HOW TO COMPLETE THIS TASK - Would you repeat exactly the part of the listing below that runs from the line containing "The image size is (830, 520)." down to the line containing "Image resolution: width=1413", inclusive, and nothing else?

RECORDS FOR PROCESSING -
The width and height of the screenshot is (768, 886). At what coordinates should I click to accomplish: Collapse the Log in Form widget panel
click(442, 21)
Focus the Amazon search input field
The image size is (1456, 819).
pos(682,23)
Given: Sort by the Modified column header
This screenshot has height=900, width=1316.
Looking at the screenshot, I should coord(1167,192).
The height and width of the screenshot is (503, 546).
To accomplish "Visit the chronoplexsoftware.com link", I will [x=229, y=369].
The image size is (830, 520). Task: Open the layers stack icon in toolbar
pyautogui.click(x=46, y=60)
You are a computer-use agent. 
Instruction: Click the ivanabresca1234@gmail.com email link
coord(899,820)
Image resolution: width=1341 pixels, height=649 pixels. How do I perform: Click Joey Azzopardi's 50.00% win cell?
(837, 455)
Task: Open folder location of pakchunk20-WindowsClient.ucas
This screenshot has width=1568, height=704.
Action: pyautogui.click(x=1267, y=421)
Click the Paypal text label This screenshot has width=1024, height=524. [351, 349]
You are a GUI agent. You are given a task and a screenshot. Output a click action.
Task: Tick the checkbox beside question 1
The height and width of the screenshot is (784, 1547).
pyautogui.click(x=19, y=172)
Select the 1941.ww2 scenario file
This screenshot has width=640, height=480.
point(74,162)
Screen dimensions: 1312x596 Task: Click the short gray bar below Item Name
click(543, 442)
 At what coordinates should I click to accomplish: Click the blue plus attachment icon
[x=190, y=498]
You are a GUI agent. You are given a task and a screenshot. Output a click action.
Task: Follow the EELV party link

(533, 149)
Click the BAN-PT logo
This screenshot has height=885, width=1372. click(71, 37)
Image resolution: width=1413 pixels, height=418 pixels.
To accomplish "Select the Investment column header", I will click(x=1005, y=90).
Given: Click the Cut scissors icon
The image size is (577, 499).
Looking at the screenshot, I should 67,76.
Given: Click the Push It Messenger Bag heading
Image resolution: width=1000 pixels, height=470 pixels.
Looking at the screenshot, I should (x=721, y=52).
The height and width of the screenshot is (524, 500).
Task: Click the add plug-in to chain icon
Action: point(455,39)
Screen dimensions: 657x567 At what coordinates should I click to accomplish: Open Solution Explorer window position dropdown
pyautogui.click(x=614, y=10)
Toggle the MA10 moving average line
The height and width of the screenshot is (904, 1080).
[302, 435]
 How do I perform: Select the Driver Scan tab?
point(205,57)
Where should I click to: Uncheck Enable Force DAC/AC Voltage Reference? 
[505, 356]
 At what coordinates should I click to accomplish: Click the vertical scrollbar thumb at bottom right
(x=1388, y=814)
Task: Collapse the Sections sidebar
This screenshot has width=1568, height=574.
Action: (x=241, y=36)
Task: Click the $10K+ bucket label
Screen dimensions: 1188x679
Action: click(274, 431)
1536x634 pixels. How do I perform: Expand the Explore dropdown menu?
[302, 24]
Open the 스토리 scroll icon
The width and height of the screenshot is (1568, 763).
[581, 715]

SOLUTION -
The image size is (830, 520). Task: Open the layers stack icon in toolbar
pyautogui.click(x=46, y=60)
You are a computer-use agent. 
Instruction: Click the ivanabresca1234@gmail.com email link
coord(899,820)
Image resolution: width=1341 pixels, height=649 pixels. How do I perform: Click Joey Azzopardi's 50.00% win cell?
(837, 455)
Task: Open folder location of pakchunk20-WindowsClient.ucas
This screenshot has width=1568, height=704.
Action: pyautogui.click(x=1267, y=421)
Click the Paypal text label This screenshot has width=1024, height=524. [351, 349]
You are a GUI agent. You are given a task and a screenshot. Output a click action.
Task: Tick the checkbox beside question 1
The height and width of the screenshot is (784, 1547).
pyautogui.click(x=19, y=172)
Select the 1941.ww2 scenario file
This screenshot has width=640, height=480.
point(74,162)
Screen dimensions: 1312x596 Task: Click the short gray bar below Item Name
click(543, 442)
 At what coordinates should I click to accomplish: Click the blue plus attachment icon
[x=190, y=498]
You are a GUI agent. You are given a task and a screenshot. Output a click action.
Task: Follow the EELV party link

(533, 149)
Click the BAN-PT logo
This screenshot has height=885, width=1372. click(71, 37)
Image resolution: width=1413 pixels, height=418 pixels.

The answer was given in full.